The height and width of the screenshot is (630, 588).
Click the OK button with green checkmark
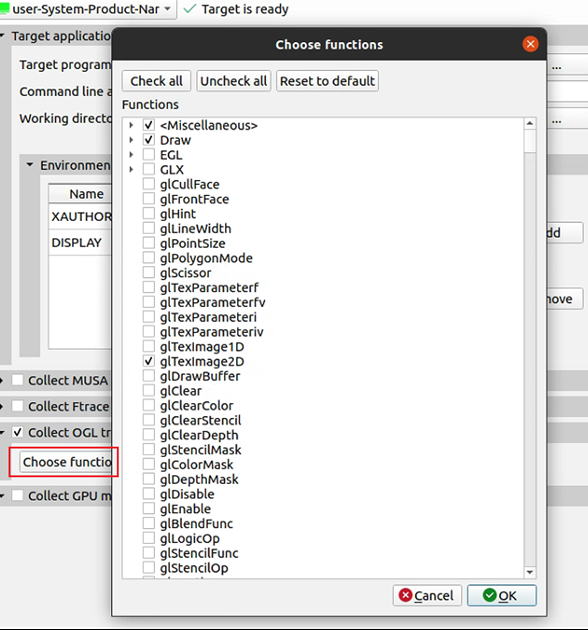click(x=502, y=595)
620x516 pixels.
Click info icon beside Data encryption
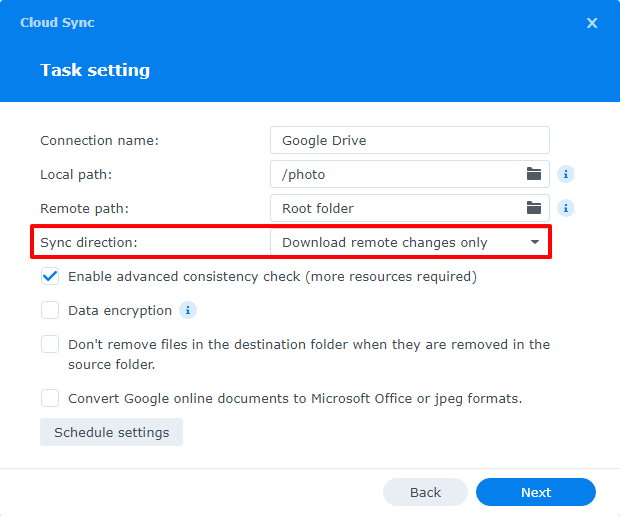(188, 310)
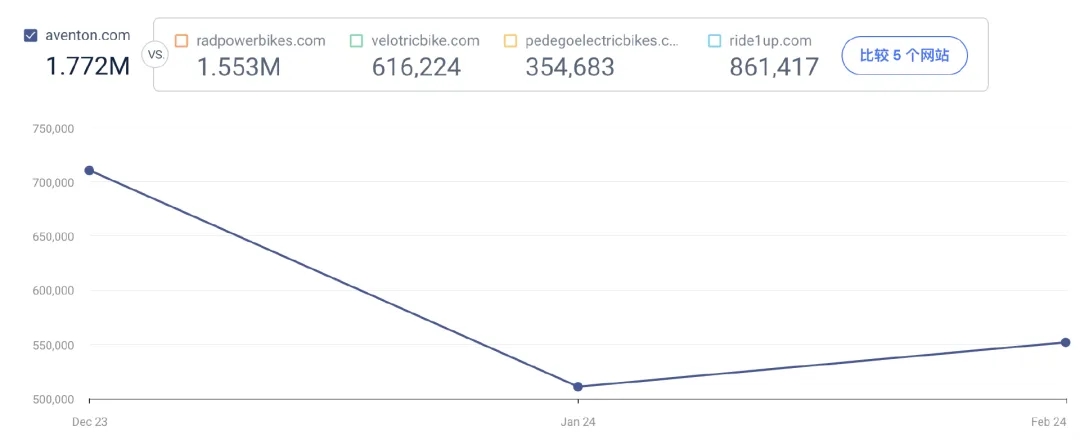Click the VS. circle badge
The width and height of the screenshot is (1080, 440).
[155, 55]
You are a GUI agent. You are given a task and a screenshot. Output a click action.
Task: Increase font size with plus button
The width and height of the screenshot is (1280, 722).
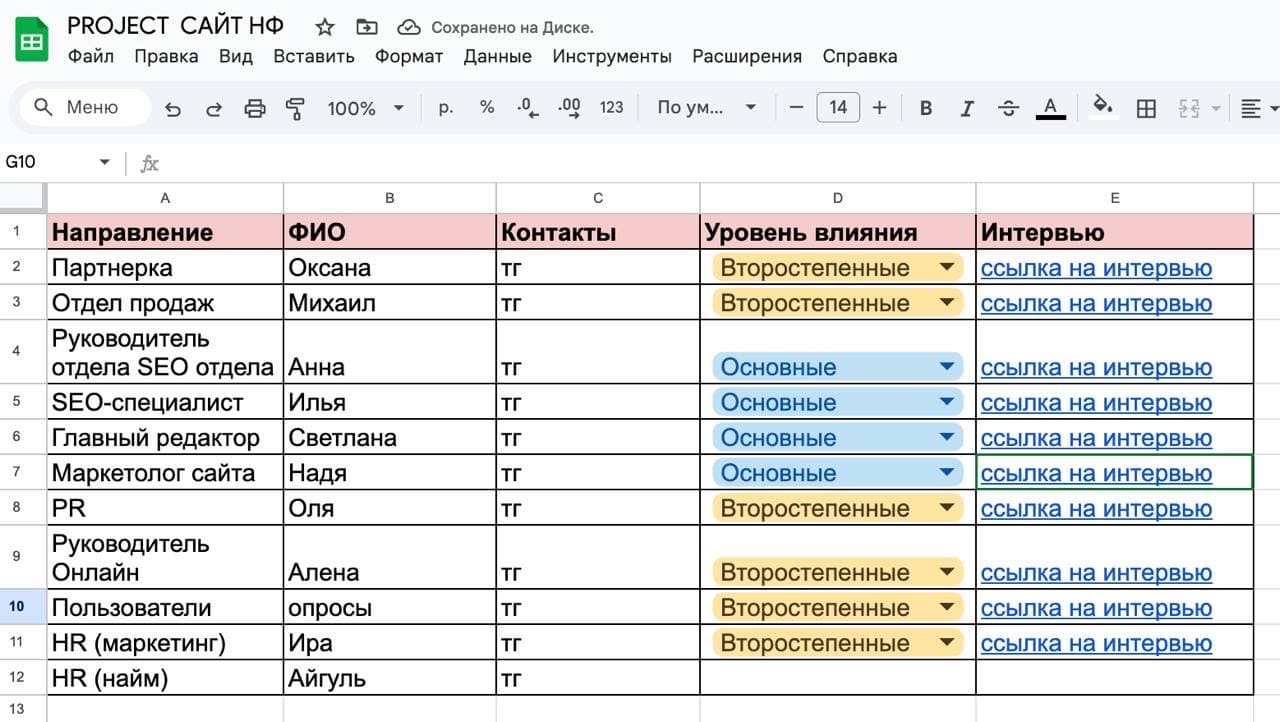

________________

§ Your assignment
Repeat verbatim the lines from the one holding "620x516 pixels." through the end of the listing above, both ends included, but not the pictures.

§ Answer below
620x516 pixels.
Click info icon beside Data encryption
(188, 310)
Click the VS. circle badge
The width and height of the screenshot is (1080, 440).
[155, 55]
You are a GUI agent. You are given a task and a screenshot. Output a click action.
Task: Increase font size with plus button
The width and height of the screenshot is (1280, 722).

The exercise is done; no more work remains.